• Personal Loans vs Credit Cards

    Capitalism would stagnate without credit. We are granted temporary access to other person’s money which can be used to finance your business and grow. The lender who offers the credit earns interest and the borrower gets leverage and helps in the growth of the economy. There are a lot of lenders in the market and a variety of credit is being offered. The most common form of credit is personal loan and credit cards.

    The main parameters that you must consider while choosing between credit card and personal loans are:

    • Interest rate:

      Most often people worry about the interest rate that they will be charged and based on that decide which type of credit they must take. But this is not the right parameter to choose which type of credit you want. As paying interest on personal loan is unavoidable but you can however avoid paying interest on your credit card if you clear out the balance for that particular month.

    • Security:

      Personal loans carry highest interest rates as they are unsecured and there is no need for you to offer any collateral. This is the main reason why the interest rates are so high, it is to cover the risk that the lender is taking.

      Credit Cards on the other hand are also unsecured. But the balance keeps carrying over and if you end up paying just the minimum amount due, you will forever be in debt and end up paying a lot towards the interest alone and it will negatively affect your credit score. Personal loan on the other hand has a fixed tenure in which you have to clear it off hence making it a better choice than the credit card.

    • Use of the credit:

      Credit cards can be used to pay off the monthly bills and make small purchases. Make sure that you repay them in that particular month so that you don’t end up paying interest on it. Take credit cards that offer you cash or travel rewards and make use of those rewards.

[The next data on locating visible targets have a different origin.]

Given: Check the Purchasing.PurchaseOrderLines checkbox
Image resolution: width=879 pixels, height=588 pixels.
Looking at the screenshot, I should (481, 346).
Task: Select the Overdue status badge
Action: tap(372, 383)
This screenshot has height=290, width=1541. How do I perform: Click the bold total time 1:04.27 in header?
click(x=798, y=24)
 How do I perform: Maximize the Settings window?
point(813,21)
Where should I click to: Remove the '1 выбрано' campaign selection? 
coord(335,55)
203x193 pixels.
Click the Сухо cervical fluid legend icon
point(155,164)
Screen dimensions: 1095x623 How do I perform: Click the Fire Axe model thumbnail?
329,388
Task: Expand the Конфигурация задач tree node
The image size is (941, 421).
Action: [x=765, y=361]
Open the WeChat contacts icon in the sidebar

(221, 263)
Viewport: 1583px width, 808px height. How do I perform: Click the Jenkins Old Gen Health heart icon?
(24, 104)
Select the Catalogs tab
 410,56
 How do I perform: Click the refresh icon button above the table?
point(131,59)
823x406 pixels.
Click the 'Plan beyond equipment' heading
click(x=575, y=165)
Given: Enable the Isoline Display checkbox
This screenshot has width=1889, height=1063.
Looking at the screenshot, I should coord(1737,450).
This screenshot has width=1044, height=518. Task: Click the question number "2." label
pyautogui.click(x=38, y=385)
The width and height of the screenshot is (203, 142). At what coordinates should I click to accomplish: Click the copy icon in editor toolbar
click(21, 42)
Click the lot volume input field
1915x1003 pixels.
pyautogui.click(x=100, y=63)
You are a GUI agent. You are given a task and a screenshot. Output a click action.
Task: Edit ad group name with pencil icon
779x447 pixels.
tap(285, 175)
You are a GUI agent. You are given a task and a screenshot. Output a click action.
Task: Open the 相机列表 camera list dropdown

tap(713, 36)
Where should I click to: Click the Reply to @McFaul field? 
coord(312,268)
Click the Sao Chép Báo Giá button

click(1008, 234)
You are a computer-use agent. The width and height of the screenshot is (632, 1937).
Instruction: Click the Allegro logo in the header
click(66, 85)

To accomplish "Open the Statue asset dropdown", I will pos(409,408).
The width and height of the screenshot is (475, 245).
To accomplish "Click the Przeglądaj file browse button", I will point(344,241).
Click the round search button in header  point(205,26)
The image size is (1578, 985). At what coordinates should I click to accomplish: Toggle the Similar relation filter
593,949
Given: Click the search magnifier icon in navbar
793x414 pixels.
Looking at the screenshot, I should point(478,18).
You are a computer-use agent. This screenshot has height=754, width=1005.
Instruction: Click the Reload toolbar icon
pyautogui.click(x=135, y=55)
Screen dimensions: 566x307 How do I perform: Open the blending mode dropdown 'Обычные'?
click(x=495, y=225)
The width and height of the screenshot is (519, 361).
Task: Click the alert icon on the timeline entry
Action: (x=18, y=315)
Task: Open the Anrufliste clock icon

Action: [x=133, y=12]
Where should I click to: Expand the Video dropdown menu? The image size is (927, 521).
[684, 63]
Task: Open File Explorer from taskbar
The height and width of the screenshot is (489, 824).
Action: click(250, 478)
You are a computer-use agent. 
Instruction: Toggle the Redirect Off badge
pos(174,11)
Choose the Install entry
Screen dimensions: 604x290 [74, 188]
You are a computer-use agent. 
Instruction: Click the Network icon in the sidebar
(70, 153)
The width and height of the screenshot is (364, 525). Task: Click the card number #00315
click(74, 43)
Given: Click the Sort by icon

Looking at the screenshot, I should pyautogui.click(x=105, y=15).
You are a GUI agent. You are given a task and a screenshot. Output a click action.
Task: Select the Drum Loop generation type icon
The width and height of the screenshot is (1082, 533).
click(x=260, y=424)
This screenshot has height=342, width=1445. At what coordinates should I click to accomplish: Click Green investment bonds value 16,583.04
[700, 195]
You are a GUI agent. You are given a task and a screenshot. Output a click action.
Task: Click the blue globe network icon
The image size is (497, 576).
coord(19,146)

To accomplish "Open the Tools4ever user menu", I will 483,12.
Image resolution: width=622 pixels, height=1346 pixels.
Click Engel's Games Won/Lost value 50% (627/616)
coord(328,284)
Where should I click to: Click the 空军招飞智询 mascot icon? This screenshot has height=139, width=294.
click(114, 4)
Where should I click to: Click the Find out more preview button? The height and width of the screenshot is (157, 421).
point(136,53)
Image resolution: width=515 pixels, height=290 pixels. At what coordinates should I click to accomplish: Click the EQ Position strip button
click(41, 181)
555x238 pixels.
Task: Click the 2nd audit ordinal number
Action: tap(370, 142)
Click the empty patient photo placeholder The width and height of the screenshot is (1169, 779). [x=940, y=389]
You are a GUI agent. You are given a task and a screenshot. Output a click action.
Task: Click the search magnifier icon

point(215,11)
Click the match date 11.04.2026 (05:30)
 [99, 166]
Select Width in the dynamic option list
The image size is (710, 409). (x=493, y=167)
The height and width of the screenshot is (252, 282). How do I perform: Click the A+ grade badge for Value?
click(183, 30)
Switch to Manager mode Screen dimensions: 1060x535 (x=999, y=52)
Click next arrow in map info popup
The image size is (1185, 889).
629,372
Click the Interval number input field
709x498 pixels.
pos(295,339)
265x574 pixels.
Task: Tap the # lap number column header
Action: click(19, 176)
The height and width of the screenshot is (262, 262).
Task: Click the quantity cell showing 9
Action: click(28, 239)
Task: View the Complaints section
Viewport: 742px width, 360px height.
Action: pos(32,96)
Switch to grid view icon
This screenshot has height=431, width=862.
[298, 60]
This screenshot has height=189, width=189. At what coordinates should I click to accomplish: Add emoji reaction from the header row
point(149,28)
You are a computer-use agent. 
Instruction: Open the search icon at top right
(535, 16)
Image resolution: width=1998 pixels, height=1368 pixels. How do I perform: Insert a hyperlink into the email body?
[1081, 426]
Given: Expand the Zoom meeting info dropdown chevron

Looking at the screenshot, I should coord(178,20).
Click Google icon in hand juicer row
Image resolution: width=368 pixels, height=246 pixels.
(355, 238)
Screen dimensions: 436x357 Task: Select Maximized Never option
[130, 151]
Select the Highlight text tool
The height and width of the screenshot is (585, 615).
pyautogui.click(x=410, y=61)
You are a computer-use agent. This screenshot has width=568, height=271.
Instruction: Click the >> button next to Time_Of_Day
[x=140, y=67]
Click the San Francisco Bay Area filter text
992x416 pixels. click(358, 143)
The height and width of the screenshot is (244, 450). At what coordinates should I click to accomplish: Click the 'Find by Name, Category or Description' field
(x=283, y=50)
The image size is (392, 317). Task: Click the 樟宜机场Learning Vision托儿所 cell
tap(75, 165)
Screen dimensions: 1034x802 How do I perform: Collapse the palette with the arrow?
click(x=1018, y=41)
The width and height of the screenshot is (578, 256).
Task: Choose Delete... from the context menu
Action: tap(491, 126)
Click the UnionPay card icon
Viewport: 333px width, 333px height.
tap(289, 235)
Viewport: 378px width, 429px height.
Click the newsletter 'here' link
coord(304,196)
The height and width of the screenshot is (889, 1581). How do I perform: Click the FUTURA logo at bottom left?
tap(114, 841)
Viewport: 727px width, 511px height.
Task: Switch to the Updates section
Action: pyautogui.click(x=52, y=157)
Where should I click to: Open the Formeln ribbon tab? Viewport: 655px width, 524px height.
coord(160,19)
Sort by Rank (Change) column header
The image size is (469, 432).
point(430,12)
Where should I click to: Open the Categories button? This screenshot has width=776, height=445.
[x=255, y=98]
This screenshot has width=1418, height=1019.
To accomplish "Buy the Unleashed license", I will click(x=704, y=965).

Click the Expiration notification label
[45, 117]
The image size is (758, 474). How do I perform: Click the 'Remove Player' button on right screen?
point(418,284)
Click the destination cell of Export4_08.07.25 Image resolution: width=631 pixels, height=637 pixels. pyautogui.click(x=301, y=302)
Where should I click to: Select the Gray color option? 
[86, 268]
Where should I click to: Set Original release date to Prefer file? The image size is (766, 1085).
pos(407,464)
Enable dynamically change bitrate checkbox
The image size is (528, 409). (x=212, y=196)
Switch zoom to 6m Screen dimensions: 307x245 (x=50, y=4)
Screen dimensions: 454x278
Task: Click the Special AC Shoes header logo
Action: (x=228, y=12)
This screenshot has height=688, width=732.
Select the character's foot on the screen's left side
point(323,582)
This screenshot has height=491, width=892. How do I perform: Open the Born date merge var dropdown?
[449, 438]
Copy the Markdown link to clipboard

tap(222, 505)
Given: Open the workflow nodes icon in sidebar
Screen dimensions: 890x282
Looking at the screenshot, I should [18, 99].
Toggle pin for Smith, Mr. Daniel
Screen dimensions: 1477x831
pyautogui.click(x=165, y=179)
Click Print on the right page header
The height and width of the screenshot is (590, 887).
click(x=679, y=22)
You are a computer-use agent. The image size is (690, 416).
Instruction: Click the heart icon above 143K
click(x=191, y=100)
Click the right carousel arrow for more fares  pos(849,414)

      Personal loan on the other hand is best suited for long term financing such as starting a business, consolidation your credit card or paying off other debts. This is a better option if you are in no place to pay off your balance in the month.

    • Repayments:

      Fixed repayments are set for personal loans hence making it easier to budget. If you take a credit card, there is no fixed repayment, all you have to do is clear out the minimum amount due. This might lead to the loan spilling over to the next month and you might never get to paying it off. But with the personal loan, you can be sure that the loan can be paid off in the tenure that has been agreed upon by you and the lender.

      Credit card is easy to avail and all lenders will willingly give you one. But you must use it smartly and make sure that you make repayments each month so that the credit doesn’t spill over to the next month acquiring more interest. Personal loan on the other hand is tenure bound and you will know that by a certain time you would’ve repaid the credit. You can take a personal loan if you require a huge amount of credit. The interest charged will be higher as it is an unsecured type of credit. Check your credit score before approaching the lender and bargain for a lower interest rate.